Saturday, March 6, 2010
Demanding Love and Commitment
In 1981, Jennifer Holiday demanded that "you're gonna love me" and "I'm not going" in the the Broadway musical, Dreamgirls. Later on, Beyoncé asserted that "if you want it then you should have put a ring on it". Does it not seem that in modern times, a man's love, dedication, commitment, etc. are all things that women demand or are things women challenge men to do? Has the art of winning a man's heart been totally lost?
More commonly today and to an an even more exaggerated extend within the black community, there seems to be great priority in snagging men through pressure. Men are expected to yield to the pressure to marry women they impregnate even if those women have won no more feelings from these men than sexual arousal. Men are supposed to marry women because women "deserve" to be married or because men are obligated to marry them. Men are supposed to marry women even if doing so sacrifices their happiness and emotional well being. Many women feel that they must force men to respect them as opposed to winning men's respect. They feel that they must force men to accept responsibility as opposed to helping create an environment that inspires men to accept responsibility.
Today, men are no longer the kings of their castles. They generally don't even share the rule. Women rule the nest nowadays even when a man is in the house and they don't rule it based on being deserving, but rather by fighting a battle that their men overwhelmingly cannot win. Men hate to argue with their women, especially with the irrational way that women fight and argue. Such arguing and discourse is stressful for men while women seem to strive on it. So men give in and become resentful. Such resentment manifests in the passive aggressive ways so many women complain about and prompts men to keep their eyes open for ways out as soon as something they feel is better comes along.
Back in the day, women were socialized early on to be good wives. When a guy impregnated a woman, he could be reasonably confident she would make a decent wife. Nowadays, a man has no idea what he will get. Pleasing a man is currently low priority for women and often seen as demeaning. Men are viewed by women as unemotional creatures who are available to be verbally and physical beat up at a whim, yet when men allow such abuse, the women lose respect for them. So a man has a choice of being looked down on by his woman or fighting her to a degree that endangers the relationship. It's a lose-lose situation. Men are more and more avoiding such nonsense and women, in common irrational form, can't see this for the world and routinely accuse men of being immature and non-committing.

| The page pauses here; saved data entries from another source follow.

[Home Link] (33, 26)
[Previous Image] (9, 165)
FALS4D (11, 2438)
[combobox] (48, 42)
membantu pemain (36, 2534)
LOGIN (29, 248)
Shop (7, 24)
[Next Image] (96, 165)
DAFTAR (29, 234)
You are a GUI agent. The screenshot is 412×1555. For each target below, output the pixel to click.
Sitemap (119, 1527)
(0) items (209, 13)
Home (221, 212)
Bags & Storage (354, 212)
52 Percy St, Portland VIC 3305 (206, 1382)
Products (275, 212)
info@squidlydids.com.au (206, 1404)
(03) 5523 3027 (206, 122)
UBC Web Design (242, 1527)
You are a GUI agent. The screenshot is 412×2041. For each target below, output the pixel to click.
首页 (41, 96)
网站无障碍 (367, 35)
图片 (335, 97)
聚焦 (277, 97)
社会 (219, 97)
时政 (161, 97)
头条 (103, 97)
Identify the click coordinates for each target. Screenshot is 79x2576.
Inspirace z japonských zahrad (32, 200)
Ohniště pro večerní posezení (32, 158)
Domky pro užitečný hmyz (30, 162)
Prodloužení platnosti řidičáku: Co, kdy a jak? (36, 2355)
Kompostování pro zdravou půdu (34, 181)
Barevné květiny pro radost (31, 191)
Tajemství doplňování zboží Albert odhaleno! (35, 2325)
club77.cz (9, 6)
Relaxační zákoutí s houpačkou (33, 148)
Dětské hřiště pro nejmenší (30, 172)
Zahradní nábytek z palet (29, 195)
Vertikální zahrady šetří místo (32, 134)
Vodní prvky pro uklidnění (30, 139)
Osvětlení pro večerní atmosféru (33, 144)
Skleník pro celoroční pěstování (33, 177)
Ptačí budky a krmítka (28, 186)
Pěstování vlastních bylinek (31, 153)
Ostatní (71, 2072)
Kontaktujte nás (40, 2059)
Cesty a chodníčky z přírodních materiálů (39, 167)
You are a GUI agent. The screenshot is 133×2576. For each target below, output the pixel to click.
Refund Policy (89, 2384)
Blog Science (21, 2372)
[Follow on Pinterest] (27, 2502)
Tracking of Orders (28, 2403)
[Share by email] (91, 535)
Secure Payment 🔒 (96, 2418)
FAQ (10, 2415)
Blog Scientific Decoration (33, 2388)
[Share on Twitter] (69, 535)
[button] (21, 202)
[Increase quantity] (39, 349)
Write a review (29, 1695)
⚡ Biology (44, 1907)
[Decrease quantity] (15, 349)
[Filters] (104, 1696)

Black women, specifically, seem to have larger egos than other women; egos that are almost male-like. Such egos make any type of submission to their men or any type of catering to their men's egos out of the question while these same black female egos are satisfied when they demean their men. It is not uncommon for black men to be cursed out by their women even when not deserving of it. If a black man complains, he is asked to "man-up" and take it, yet if he takes in in stride, he is viewed as a punk. Making a suggestion to a black woman is commonly interpreted as telling her what to do and often results in a firm "nigga, shut up". Hell raising is a common response by black women to anything they disagree with. Black men are not supposed to have any feelings, any needs, any desires, opinions, wants, etc. in a relationship unless they are thugs or players. Thugs and players are treated like kings, yet rarely make good husbands and fathers.
Winning a man's heart should be first priority. Not trapping him with pregnancy. Not throwing the coochie at him from the jump. Not starting the relationship by throwing your kids off on him under the guise of a packaged deal. You should inspire him to love you through sweetness and supporting his efforts to be a man. Show him that when he comes home to you, he will come home to comfort. In a world of 5 billion, the only importance a man has is the importance he has within his own home. Support him building his own personal castle and he will love, protect and provide for you till the end. Leave the male-like egos behind. They are quite unappealing.